At the end of a two-day sweep of downstate Illinois, in the wake of the failure of the state to pass a budget for the second year running, Rauner described the mayor’s intervention as “not helpful.”
“We’ve got to focus on the facts and what’s constructive,” he said Thursday as he ended a speaking tour described by critics as an attempt to divide the state, between Chicago and downstate counties.
In a statement Thursday, Emanuel said the governor, instead of uniting, was dividing.
“Instead of leading he was playing politics, pitting parents and students in one part of the state against parents and students in another,” Emanuel said, adding that Rauner was “following the Donald Trump playbook of demonizing one group of people for his political advantage."
The statement followed comments made by Rauner Wednesday, when he urged “folks ... in Champaign County and in Sangamon County and throughout the state to stand up and vote for their districts, not for Speaker (Michael) Madigan and (Senate President) John Cullerton and the Chicago political machine that they are loyal to.”
At the end of his tour, in Itasca, Rauner told reporters he cares “very much” about Chicago, adding that he is “a property owner and a big taxpayer” in the city.
The sparring follows the passing of the May 31 deadline without a budget for the coming fiscal year. No budget was passed for the year ending June 30, 2016.
Many schools may not open in the fall if a budget is not passed and there is no funding available from July. Already, services across the state have been squeezed by the long-running budget impasse.
The continuing, deeply fractious, row over the budget pits, at least politically, Rauner and Republican legislators in the General Assembly against Madigan, Cullerton and most of the Democrats.
Rauner is adamant that elements of his “turnaround agenda,” including changes to collective bargaining rules for municipal employees and other measures to make the state more employer-friendly, be included in any budget. Democrats reject the agenda and insist they are non-budget items.
Rauner did float this week an idea for a stand-alone bill to fund education and vital services, likely leaving the question of an overall budget until after the November elections. Crucially, he did not link this stand-alone measure to his turnaround agenda.
In a widely circulated memo, Tim Nuding, director of the Governor’s Office of Management and Budget, said it is an “option of last resort.”

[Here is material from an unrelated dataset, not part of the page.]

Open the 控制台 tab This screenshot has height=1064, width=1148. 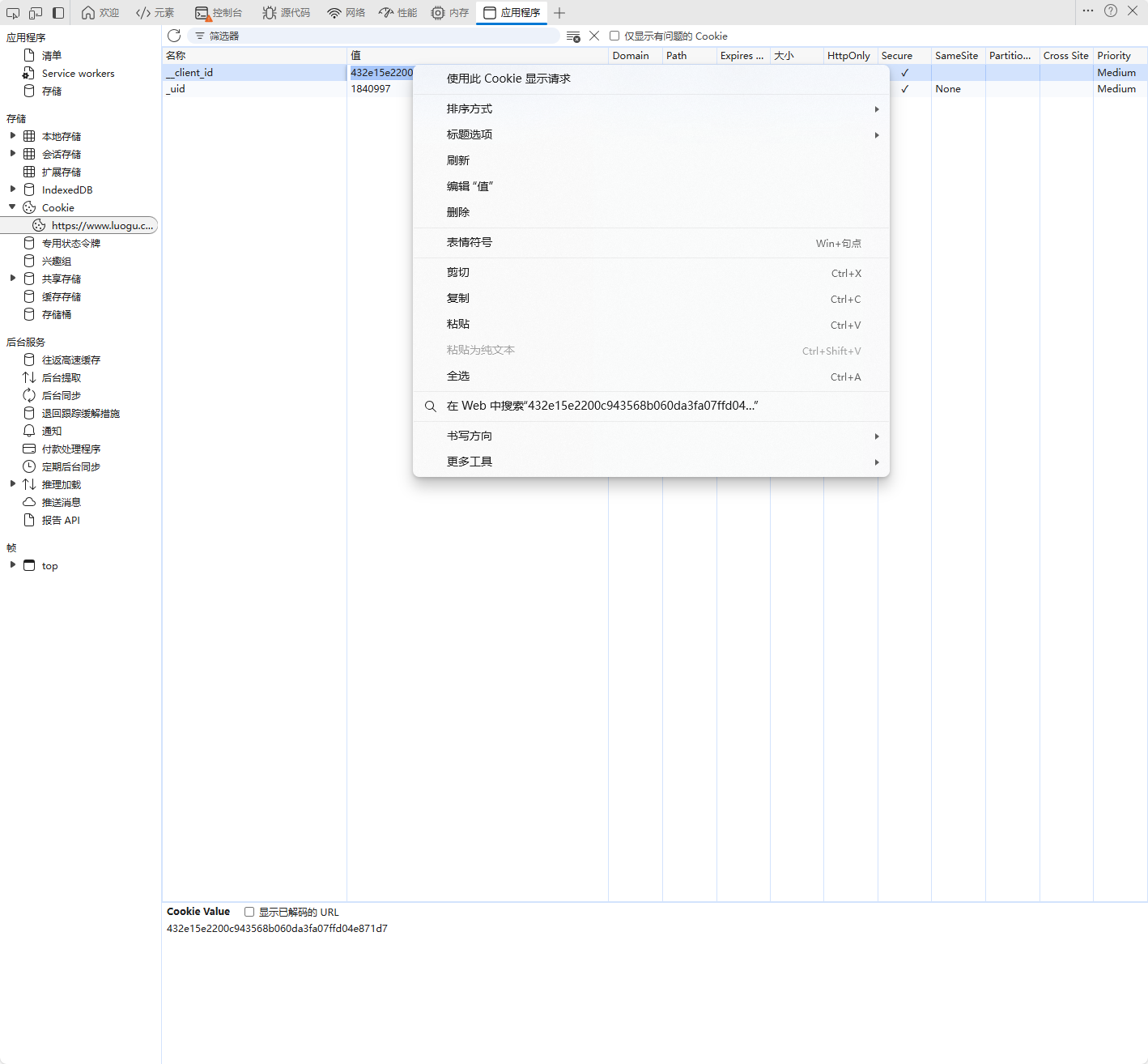tap(219, 13)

“The General Assembly should fulfill the Governor’s long-standing request to pass a stand-alone appropriations bill for PK-12 education and also pass a fiscally responsible appropriations bill that serves as a bridge to keep government functioning and protects the public’s health, welfare and safety,” the memo read.
“This proposal is not designed as a full-year budget,” Nuding wrote. “It is designed as a bridge plan that allows schools to open, keeps the lights on, protects public safety and prevents a government shutdown.”
Unlike last year, few expected a budget to be passed by the May 31 deadline. Madigan did introduce a budget proposal, but it included $7 billion more than is expected to be taken in by the state over the year. It was widely derided as a non-starter, even by Democrats.